Saturday, October 03, 2009

The Evilness Of Sanctions


By Jacob G. Hornberger
Thursday, October 1, 2009
Courtesy Of The Future Of Freedom Foundation

Following in the footsteps of his predecessors, President Barack Obama is threatening to impose even stricter sanctions on Iran, in an attempt to bend Iranian leaders to his will.

Let’s examine two major cases in which the U.S. government has imposed sanctions, examples that any reasonable person would not consider to be success stories: Iraq and Cuba.

For more than 10 continuous years after the Persian Gulf War, the U.S. government, under Presidents George H.W. Bush, Bill Clinton, and George W. Bush imposed one of the most brutal systems of sanctions in history on Iraq. (See this web page for a good collection of articles describing the Iraqi sanctions.)

While the ostensible purpose of the Iraq sanctions was to require Saddam Hussein to “disarm,” the real purpose was to drive him from office and replace him with a U.S.-approved puppet, one who could be counted on to do the bidding of U.S. officials.

How would sanctions accomplish such a feat? The idea was that the sanctions would cause so much economic misery among the citizenry that they would force the Iraqi military to oust Saddam and install a U.S. puppet in order to bring the misery to an end.

And the sanctions did indeed bring misery to Iraq. The sanctions, in combination with the Pentagon’s intentional destruction of Iraq’s water-and-sewage treatment facilities during the Persian Gulf War, brought massive death to the Iraqi people from infectious illnesses and diseases, especially among the children of the country. Think New Orleans/Hurricane Katrina and multiply that a thousand times for 11 continuous years, and you’ll have a sense of what life was like in Iraq throughout the sanctions.

It is, of course, impossible to state with certainty the precise number of Iraqi children who died because of the sanctions but the best estimates range in the hundreds of thousands. When U.S. Ambassador to the United Nations Madeleine Albright was asked whether the deaths of half-a-million Iraqi children had been worth it, she didn’t challenge the number but simply responded, “I think that is a very hard choice, but the price, we think, the price is worth it.”

Actually, Albright was wrong.

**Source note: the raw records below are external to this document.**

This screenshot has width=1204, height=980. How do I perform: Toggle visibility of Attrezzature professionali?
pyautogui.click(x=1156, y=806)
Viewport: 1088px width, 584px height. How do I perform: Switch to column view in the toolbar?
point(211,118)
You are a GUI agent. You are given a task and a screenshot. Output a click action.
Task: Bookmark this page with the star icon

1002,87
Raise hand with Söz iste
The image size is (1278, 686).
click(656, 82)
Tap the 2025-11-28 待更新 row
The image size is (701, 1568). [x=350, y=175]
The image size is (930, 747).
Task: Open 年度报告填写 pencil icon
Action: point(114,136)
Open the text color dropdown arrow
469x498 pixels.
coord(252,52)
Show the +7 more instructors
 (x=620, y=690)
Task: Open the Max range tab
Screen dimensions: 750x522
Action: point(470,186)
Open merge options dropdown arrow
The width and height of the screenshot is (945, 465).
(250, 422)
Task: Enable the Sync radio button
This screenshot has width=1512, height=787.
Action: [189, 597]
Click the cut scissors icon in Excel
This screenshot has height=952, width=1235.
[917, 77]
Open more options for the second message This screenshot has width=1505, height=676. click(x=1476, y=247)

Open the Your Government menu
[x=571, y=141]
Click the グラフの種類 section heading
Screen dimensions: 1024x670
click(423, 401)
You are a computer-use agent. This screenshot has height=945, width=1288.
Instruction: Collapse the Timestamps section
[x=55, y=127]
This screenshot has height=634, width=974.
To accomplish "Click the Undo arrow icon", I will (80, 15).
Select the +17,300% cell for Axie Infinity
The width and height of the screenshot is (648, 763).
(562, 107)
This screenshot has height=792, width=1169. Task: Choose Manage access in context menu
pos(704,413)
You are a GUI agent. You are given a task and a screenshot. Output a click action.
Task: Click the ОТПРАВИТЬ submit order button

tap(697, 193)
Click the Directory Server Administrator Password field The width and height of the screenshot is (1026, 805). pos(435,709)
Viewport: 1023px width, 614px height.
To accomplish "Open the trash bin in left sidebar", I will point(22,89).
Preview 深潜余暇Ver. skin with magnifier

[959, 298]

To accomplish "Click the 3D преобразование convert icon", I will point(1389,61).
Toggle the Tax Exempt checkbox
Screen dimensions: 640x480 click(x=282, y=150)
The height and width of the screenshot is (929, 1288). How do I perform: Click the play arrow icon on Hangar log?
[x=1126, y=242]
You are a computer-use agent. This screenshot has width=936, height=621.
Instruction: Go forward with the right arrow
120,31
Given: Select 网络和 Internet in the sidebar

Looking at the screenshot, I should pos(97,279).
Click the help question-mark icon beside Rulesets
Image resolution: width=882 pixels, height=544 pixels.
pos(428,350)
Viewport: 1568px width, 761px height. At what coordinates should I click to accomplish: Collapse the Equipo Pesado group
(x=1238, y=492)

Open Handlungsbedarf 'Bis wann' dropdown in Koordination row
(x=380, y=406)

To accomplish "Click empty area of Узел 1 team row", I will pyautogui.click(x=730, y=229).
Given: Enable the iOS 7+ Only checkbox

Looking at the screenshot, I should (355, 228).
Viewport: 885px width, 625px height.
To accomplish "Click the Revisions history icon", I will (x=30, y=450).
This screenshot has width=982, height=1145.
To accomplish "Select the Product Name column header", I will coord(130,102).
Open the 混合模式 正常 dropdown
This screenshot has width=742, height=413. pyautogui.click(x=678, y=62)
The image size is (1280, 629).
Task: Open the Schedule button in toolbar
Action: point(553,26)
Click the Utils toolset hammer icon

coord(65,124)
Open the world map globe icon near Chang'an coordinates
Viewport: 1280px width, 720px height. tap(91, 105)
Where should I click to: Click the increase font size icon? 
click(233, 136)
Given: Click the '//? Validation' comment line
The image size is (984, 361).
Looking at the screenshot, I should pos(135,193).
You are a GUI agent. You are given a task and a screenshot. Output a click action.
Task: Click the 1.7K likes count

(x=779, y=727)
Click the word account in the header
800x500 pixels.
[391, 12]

It wasn’t a hard choice at all for U.S. officials. It didn’t matter one whit to them how many Iraqi children or Iraqi adults died by virtue of the sanctions. No price was too high to pay in terms of Iraqi life to get rid of Saddam and install a U.S. puppet in his stead.

Despite 11 years of massive death, impoverishment, and destruction, Saddam Hussein remained in power. It took an invasion and occupation to accomplish what the sanctions had failed to accomplish, an invasion and an occupation that have killed an additional 1 million Iraqis, sent millions more into foreign exile, and destroyed the country.

This mindset of callous indifference is no different with respect to Cuba. For some 50 years, the U.S. government has maintained a cruel and brutal embargo against Cuba.

The goal? Again, regime change, just like with Iraq.

Why cruel and brutal? Because the effect of the embargo has fallen not on Cuban leader Fidel Castro and his communist cronies but instead on the Cuban people. Sure, it’s true that socialism has contributed mightily to the economic desperation under which the Cuban people have long suffered but the U.S. embargo has served as the other side of a vise that has squeezed the economic lifeblood out of the Cuban people.

U.S. officials have never cared one whit about the pain and suffering to which they have subjected the Cuban people with their decades-old embargo. Their callous and indifferent attitude has always been the same as it has been with the Iraqi people: “If you don’t like the sanctions, then oust your dictator from office and replace him with someone else, someone we approve of, and then we will lift the sanctions.” As with Iraq, no price has been too high to pay in terms of Cuba death, impoverishment, and misery.

Sanctions and embargoes are the essence of evil, not just because they are ineffective but also because their cruel and brutal consequences fall on the innocent. How appalling that a people that pride themselves on Judeo-Christian values permit their government to employ them.


Jacob Hornberger is founder and president of The Future of Freedom Foundation.